→ What you have to do: Gather all lines in the entries below that include the word "protection".
▬▬▬▬▬▬▬▬▬▬
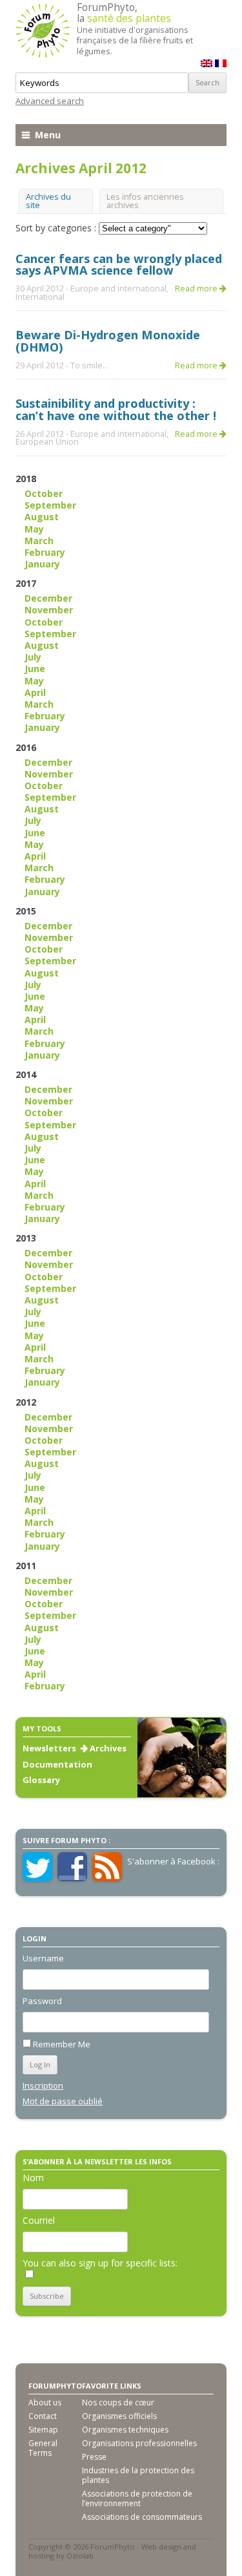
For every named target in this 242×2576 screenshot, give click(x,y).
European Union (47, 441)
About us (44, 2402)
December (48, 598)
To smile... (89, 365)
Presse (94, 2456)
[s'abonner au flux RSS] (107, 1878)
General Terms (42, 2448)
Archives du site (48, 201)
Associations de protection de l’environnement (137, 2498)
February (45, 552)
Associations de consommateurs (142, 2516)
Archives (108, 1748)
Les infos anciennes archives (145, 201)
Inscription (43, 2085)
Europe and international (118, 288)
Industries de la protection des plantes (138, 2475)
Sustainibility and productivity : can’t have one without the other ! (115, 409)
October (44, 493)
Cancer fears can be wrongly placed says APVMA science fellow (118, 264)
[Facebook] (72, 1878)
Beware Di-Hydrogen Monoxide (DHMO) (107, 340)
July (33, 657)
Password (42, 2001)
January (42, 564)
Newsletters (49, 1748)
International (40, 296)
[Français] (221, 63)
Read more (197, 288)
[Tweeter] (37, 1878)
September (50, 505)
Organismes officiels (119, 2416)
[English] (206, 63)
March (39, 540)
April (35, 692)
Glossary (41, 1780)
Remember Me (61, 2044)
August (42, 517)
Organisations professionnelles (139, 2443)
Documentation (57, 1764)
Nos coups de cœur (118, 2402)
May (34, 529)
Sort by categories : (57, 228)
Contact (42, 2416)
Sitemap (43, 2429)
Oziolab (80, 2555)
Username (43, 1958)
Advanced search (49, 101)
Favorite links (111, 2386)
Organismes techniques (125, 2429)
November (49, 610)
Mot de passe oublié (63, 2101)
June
▬▬▬▬▬▬▬▬▬▬
→ Output below:
Associations de protection de l’environnement (137, 2498)
Industries de la protection des plantes (138, 2475)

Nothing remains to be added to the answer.